Hicimos de tripas corazón, y empezamos a dejar volar la imaginación para situar cada cosa en su lugar: abajo el comedor, la cocina y el fregadero; arriba las tiendas; en medio, el campo de juegos y el fuego de campamento; en la zona más apartada y abrupta, la letrina. Al cabo de una semana todo tenía apariencia normal, y estaba dispuesto más o menos para recibir a la chavalada. El día 15 llegó puntualmente el autocar, gracias a Laura, que sacó de la cama al chofer que se había olvidado del recado. Eran aproximadamente 50, que con monitores añadidos sumábamos 70 cuerpos y almas.
Tras los primeros instantes de desconcierto general y generalizado, en cónclave reunidos, vimos que no se podía hacer allí gran cosa, y que había que cambiar de planes: estar lo menos posible en casa, y sacar al personal de paseo por el monte o por donde fuera.
Es así que fue, pues, un campamento habitado durante el día por enfermos, que los hubo, y por cuerpos empapados los muchos días de lluvia, que también los hubo. Las noches fueron tranquilas, es un decir, porque al caer la tarde aflojaba el viento y nos dejaba en cierta calma.
Paseos a tutiplén: a Rodillazo, a Valporquero, monte arriba, monte abajo, al pueblo, a Tabanedo, a Coladilla…
Una excursión al mar, destino Gijón.
Una obsesión que duró exactamente quince días: sanar los vientres revenidos. Fue aquella como una peste que nos atacó y de la que conseguimos salir sin mayores consecuencias. Por ella pasamos todos, unos más y otros menos.
Y una permanente ocupación: secar lo mojado y recomponer/sujetar lo arrancado. Agua y viento se confabularon para hacernos la vida imposible.
El último día, tras cargar personas y enseres en sus correspondientes carruajes y remitirlos con destino al origen, me deshice de mis botas totalmente podridas tirándolas quéséyodónde y cenándome en León capital un bocata de calamares grasientos a las tantas de la madrugada; no había otra cosa.
P.D. Es necesario aclarar algunas cosas.
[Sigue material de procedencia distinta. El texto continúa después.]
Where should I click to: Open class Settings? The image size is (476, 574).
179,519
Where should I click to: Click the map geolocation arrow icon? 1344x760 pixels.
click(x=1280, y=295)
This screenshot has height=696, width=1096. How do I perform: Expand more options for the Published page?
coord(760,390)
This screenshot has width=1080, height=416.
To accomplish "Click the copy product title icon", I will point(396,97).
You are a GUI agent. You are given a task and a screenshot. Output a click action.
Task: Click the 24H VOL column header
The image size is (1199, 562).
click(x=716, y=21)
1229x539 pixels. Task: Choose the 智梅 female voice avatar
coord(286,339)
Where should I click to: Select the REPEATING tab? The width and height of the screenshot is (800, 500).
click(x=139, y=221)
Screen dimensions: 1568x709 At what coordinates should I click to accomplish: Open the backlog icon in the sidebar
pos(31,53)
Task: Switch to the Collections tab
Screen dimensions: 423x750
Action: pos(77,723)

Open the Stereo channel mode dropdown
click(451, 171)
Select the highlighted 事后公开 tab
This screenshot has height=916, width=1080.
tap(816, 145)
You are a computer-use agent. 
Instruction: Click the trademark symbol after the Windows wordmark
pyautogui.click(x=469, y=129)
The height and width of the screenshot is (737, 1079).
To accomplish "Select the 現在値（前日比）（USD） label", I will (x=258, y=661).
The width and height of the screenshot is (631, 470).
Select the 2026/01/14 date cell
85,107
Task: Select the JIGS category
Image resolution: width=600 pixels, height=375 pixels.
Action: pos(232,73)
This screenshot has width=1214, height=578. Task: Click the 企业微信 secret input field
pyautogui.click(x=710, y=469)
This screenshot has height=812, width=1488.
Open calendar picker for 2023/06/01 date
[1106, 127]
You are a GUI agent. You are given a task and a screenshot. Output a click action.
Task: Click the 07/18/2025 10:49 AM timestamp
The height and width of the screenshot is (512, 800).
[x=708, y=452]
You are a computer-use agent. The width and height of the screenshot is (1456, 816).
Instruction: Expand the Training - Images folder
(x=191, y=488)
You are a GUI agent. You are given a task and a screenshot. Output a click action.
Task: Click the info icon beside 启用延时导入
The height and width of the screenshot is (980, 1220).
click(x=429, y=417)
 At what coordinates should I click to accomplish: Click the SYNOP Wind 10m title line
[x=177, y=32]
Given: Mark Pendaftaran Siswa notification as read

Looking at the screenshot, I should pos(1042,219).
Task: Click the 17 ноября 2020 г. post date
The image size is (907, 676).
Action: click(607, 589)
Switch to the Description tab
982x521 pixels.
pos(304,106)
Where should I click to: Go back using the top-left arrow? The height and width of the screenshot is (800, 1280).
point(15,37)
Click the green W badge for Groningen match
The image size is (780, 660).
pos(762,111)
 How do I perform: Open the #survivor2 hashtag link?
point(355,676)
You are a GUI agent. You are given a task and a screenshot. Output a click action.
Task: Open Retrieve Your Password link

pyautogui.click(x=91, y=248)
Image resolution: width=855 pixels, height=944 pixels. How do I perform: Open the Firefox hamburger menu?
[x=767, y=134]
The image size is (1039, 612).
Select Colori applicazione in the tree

Éramos más pobres que las ratas. Lo hacíamos todo sin dinero, transporte incluido. Enfrentábamos las situaciones según nos sobrevenían, y casi siempre teníamos aliados a nuestro favor. Pero con todo y con eso, enemigos siempre surgían acá o acullá. Aquel año fueron el viento, el agua, la cadena alimentaria que se rompió por alguna argolla, el agua del pueblo que posiblemente no estaría demasiado bien higienizada, la falta de sombra en la zona de tiendas… o nuestros cuerpos que llegaron más débiles y desprotegidos que en otras ocasiones.